Phaneuf is enjoying the career change despite having to take out a loan to help pay for his mortgage. His advice for those seeking to make a similar change: consider your cost of living.

"Would it have been better to have more in the bank saved up? Yes," says Phaneuf. "You have to cover your mortgage, food, everything that comes with whatever stage of life you're in. There were people in the program with children. Do your research and ask those questions."

Tricia WilliamsTricia Williams: cooking up a life in food

After the birth of her son in 2005, Tricia Williams, a chef at Manhattan eateries like Home and The City Bakery, wanted to take a breather from her 80-hour work weeks. During her time off, she continued to cook, this time for her family. "I started thinking about food for him and it changed my perspective," she recalls. She decided to bone up on nutrition.

"I thought of a traditional registered dietitian degree but I didn't want to give out nutritional advice in a clinical setting and work with packaged foods," says Williams, now 38.

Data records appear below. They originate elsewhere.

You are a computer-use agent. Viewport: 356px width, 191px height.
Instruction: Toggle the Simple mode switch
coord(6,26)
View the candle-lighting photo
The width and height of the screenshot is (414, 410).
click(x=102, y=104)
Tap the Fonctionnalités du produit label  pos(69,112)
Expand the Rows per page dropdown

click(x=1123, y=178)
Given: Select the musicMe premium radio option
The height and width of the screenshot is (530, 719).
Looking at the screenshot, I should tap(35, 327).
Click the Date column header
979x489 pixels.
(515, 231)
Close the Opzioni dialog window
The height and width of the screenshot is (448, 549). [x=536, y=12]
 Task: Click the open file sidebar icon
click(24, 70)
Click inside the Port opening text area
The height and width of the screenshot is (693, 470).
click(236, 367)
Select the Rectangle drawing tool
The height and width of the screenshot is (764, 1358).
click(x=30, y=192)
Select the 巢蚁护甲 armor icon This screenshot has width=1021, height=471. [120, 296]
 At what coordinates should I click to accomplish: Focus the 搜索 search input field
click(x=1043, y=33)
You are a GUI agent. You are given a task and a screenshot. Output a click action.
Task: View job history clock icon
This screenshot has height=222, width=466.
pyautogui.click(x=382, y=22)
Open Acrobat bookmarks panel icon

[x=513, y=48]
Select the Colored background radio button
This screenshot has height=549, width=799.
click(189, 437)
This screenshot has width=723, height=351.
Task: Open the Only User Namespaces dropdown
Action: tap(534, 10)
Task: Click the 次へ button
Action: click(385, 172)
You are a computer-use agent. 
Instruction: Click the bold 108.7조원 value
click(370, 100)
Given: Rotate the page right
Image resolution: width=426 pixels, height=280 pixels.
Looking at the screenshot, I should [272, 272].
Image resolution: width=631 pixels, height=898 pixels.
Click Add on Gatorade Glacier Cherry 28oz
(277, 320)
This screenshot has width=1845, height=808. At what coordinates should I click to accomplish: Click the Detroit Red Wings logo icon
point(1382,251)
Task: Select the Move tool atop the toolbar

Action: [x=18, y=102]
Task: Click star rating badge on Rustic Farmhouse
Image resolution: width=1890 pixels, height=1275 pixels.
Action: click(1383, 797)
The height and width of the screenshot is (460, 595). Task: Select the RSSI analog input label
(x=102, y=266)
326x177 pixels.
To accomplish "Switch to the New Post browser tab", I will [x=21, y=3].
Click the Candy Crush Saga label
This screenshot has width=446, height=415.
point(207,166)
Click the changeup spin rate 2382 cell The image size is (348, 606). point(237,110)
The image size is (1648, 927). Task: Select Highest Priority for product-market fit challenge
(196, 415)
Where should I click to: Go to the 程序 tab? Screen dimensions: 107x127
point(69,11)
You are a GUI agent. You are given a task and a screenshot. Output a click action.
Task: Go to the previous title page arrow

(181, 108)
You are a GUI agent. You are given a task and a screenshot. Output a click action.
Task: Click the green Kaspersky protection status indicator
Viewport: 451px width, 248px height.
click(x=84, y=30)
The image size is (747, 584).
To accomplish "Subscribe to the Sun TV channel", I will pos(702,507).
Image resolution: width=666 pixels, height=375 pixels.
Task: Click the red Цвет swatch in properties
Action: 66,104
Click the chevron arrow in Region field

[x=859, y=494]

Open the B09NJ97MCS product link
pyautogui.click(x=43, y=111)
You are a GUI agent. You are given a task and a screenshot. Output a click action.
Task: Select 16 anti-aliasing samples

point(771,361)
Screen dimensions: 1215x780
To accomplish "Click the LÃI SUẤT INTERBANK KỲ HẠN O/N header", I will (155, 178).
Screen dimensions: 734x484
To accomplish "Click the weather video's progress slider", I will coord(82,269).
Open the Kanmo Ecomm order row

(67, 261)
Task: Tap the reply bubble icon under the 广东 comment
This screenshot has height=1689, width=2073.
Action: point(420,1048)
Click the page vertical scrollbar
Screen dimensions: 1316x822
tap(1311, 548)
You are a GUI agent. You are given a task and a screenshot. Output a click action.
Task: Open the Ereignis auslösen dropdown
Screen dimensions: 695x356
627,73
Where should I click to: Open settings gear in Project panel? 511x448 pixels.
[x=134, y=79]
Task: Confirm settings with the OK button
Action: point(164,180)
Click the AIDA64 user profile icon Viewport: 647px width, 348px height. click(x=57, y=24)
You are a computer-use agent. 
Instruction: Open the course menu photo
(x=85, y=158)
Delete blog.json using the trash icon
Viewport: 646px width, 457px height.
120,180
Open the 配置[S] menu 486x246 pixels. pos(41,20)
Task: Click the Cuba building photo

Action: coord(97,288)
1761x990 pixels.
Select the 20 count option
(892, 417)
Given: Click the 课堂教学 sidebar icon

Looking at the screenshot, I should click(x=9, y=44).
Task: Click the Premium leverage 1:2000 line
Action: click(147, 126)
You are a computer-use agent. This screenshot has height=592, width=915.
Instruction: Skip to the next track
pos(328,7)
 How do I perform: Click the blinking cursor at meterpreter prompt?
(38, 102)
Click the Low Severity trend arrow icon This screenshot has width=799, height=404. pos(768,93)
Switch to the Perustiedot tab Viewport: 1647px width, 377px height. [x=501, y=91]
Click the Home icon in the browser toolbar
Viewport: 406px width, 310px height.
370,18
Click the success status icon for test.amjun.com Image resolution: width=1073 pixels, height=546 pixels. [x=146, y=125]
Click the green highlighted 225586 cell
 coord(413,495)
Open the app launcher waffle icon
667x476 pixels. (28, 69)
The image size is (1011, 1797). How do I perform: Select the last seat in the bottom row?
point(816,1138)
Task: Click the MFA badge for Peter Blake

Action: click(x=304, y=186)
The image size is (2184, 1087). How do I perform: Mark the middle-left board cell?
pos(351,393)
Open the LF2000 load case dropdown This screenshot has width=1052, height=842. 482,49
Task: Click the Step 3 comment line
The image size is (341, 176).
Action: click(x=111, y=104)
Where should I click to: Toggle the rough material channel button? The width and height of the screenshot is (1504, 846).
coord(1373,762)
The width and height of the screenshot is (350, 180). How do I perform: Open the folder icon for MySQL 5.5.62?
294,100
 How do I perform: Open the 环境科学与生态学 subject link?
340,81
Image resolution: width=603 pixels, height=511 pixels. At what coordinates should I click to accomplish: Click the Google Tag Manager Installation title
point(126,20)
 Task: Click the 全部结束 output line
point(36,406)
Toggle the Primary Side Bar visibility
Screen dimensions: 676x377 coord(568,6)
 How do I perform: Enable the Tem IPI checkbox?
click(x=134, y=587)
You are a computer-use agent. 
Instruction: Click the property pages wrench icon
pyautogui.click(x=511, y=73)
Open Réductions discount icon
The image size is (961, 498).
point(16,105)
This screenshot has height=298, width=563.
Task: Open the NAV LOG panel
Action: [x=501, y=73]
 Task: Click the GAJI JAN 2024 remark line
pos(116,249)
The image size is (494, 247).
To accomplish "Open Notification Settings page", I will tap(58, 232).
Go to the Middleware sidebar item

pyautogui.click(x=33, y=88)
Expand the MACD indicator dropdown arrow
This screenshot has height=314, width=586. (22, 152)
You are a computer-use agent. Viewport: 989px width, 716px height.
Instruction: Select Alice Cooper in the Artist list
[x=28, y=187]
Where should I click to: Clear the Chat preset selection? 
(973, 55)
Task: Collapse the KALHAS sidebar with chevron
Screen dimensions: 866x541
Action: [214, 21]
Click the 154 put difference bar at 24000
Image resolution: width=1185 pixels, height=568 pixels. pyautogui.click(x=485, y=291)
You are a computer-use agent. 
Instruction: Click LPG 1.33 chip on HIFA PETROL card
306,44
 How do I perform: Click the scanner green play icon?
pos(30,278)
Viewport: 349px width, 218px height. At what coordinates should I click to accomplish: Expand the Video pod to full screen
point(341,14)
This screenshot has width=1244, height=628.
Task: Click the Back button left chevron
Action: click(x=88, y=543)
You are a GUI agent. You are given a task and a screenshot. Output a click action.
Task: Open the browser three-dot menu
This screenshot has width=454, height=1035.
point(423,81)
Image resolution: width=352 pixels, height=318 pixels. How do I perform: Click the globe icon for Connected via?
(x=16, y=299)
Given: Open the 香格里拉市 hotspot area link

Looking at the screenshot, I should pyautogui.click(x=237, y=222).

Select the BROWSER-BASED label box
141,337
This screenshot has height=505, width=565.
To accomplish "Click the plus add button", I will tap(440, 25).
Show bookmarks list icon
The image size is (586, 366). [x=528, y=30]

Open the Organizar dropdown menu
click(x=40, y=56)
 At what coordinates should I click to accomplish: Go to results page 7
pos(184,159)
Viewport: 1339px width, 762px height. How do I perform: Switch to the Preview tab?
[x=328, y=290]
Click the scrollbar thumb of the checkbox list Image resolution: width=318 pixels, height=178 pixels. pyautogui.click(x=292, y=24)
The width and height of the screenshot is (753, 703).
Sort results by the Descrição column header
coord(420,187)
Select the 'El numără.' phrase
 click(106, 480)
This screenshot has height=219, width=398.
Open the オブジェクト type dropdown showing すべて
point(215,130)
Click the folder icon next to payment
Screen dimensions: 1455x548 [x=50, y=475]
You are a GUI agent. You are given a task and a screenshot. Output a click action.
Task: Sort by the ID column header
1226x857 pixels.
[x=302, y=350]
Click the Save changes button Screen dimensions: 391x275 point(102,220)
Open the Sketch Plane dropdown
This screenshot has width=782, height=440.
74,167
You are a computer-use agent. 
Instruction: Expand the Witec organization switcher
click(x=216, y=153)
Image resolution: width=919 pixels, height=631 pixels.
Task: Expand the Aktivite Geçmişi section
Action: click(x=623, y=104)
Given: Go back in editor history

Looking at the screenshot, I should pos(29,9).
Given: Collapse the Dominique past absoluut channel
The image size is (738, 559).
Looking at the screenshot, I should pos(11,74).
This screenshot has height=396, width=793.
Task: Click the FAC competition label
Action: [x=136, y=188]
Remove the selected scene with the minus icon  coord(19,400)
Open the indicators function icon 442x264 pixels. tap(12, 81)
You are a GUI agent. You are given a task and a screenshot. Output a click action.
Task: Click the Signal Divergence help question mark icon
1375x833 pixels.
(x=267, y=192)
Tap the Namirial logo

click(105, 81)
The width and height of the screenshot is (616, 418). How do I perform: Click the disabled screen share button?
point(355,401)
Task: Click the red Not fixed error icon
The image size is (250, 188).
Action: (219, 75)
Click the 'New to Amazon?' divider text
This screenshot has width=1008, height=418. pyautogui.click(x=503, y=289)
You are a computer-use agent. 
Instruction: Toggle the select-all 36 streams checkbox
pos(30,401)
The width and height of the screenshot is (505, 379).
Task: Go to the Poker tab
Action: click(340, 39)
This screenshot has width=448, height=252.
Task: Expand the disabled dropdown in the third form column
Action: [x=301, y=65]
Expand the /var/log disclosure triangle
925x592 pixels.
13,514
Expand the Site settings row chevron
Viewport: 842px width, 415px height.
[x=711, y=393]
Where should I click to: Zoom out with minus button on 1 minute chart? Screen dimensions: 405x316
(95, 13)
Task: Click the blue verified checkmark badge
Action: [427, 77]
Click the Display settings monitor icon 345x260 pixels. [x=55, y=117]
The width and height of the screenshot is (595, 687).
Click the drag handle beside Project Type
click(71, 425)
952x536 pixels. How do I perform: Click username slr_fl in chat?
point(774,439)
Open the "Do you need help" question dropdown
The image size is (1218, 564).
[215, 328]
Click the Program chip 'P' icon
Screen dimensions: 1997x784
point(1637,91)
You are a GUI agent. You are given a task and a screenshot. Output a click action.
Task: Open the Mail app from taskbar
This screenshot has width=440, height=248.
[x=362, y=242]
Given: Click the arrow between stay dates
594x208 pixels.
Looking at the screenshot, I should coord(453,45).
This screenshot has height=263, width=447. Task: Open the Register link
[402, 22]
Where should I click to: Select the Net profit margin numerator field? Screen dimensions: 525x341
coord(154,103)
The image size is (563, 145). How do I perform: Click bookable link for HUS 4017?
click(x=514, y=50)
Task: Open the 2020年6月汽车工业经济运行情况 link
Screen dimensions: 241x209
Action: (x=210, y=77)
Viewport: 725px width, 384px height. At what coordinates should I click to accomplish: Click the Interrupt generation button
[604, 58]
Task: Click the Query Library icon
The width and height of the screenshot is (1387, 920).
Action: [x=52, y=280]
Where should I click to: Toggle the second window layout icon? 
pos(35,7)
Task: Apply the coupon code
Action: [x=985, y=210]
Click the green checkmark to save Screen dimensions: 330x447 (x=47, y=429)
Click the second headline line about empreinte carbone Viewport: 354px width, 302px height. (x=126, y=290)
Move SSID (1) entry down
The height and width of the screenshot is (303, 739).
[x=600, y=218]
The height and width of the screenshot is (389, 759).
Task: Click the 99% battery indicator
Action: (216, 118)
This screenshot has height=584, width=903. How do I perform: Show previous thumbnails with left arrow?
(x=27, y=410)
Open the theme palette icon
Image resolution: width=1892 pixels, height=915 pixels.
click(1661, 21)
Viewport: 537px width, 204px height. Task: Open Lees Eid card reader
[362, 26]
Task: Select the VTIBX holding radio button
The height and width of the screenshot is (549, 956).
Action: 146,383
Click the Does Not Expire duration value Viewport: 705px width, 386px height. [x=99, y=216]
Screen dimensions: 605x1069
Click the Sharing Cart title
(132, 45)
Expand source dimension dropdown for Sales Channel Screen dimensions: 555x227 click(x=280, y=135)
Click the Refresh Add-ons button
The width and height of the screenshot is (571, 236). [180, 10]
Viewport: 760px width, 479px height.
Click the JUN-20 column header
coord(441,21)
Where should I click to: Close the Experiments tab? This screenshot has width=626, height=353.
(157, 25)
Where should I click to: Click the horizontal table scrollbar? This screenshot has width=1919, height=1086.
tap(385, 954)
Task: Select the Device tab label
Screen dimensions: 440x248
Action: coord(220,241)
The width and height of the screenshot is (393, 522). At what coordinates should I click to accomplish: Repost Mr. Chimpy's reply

Instead, she crafted her own study, getting a holistic nutrition certification from Columbia's Teachers College, a food therapy certification from Annemarie Colbin at the Natural Gourmet Institute and certification from the Institute for the Psychology of Eating. The year-long quest, at a cost of about $30,000, prepared her to assist families in developing healthier approaches to food. "I really got into food therapy and its healing aspect, food as medicine."

She opened her doors in 2008 first to consult and counsel. But as her relationships with clients deepened, she tapped into her chef background, holding cooking classes and offering private chef services.

And she just launched an early childhood palate development program. Despite the recession, the company, Food Matters NYC, has grown to two full-time employees with lots of part-time help and has moved into a new 3,500-square foot work-and-living space.

"Have a passion for what you do and find a need for it," recommends Williams. "If you look at the state of the world, health and obese children, for me it was a no-brainer."